Meski belum ada dampak negatif yang timbul, namun dirinya tak ingin jika suatu saat kesamaan seragam ini malah membuat orang salah persepsi.
"Jika ada oknum yang nakal, maka bisa jadi AU jadi sasaran tembak, padahal itu bukan AU," ucapnya.
Begitu juga sebaliknya, dirinya khawatir jika anggotanya ada yang nakal, maka pegawai kementerian yang kena sasaran. Ia pun berharap tak ada kendala dan persoalan yang serius di 2016 ini.
"Saya berharap sih kita semua baik-baik dan lebih baik lagi ke depan," ujar Agus.
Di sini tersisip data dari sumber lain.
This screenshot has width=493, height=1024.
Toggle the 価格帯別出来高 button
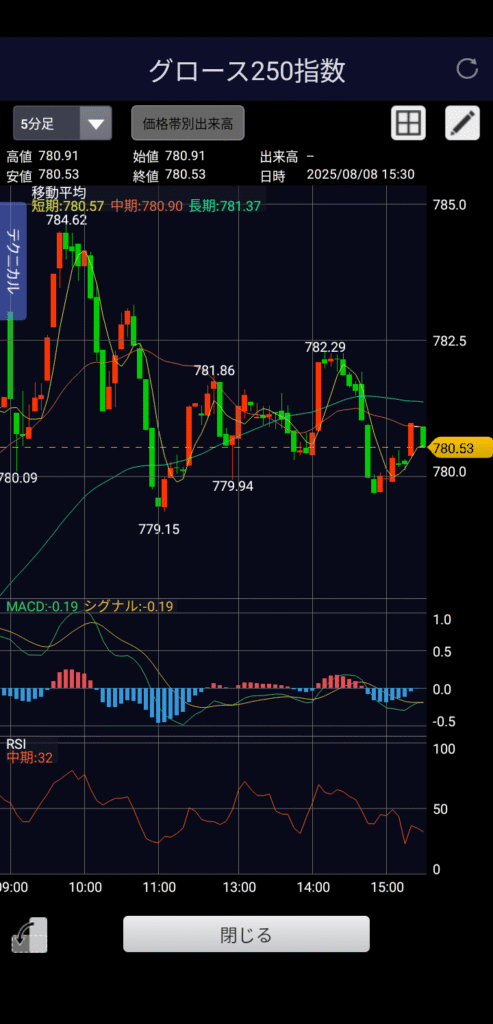click(188, 123)
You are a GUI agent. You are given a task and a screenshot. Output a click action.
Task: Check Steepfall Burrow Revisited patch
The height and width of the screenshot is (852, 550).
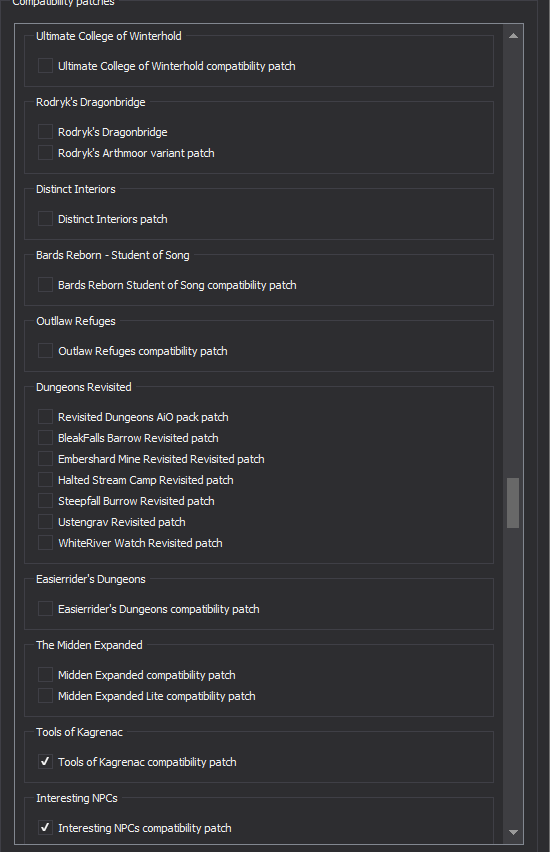coord(45,500)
KSAU mengaku sudah mengirimkan surat kepada Kementerian Perhubungan dan Kementerian Hukum dan HAM terkait seragam dinas yang mirip dengan seragam militer Angkatan Udara itu.
Ia pun telah memberikan pemahaman ke mereka bahwa sebaiknya seragam dinas tak sama seperti seragam yang dipakai oleh militer.
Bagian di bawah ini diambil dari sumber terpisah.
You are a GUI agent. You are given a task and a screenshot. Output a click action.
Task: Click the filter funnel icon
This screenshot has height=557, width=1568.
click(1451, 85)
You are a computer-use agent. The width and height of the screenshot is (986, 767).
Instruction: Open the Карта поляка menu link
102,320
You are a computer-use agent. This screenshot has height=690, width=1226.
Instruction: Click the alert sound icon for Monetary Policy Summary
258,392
"Itu kita sudah buat surat, sudah disampaikan. Segala sesuatu tergantung pada pemerintah. Segala sesuatu ada seragam sendiri-sendiri. Secara kehidupan mungkin ada kebanggaan menggunakan seragam militer," demikian Marsekal TNI Agus Supriatna.
Sebelumnya, Kadispenau Marsekal Pertama TNI Dwi Badarmanto, mengatakan bahwa untuk menghindari masyarakat sipil menjadi sasaran kekerasan dalam konflik militer, maka sudah saatnya penggunaan seragam dan atribut militer oleh masyarakat sipil dihentikan.
"Selain melanggar hukum, penggunaan seragam dan atribut militer oleh masyarakat sipil, sejatinya sangat membahayakan dirinya, karena bila terjadi konflik militer mereka dapat menjadi sasaran tembak kelompok militer dalam konflik bersenjata," tegas Dwi.
Penghentian pemakaian, lanjut Dwi, harus dipahami bersama, baik oleh 'combatan' dan 'civilian' sebagai gerakan moral dalam rangka melindungi civilian dari tindak kekerasan oleh militer dalam konflik bersenjata.
"Penghentian penggunaan seragam dan atribut militer juga harus dipahami sebagai upaya taat dan tertib hukum masyarakat dan bangsa Indonesia terhadap hukum internasional seperti yang tertuang dalam konvensi Jenewa 1949," tukass Dwi.
Sementara itu, bagi TNI AU khususnya dan TNI umumnya, penggunaan perlengkapan militer perorangan, antara lain berupa seragam dan atribut militer, secara yuridis formal, di lingkungan TNI AU/TNI telah diatur dalam Surat Keputusan Panglima TNI Nomor Skep/346/X/2004 tanggal 5 Oktober 2004 tentang Pedoman Penggunaan Pakaian Dinas Seragam TNI dan Peraturan Kepala Staf TNI Angkatan Udara Nomor Perkasau/130/XII/2008 tanggal 2 Desember 2008 tentang Pedoman Penggunaan Pakaian dinas seragam TNI AU.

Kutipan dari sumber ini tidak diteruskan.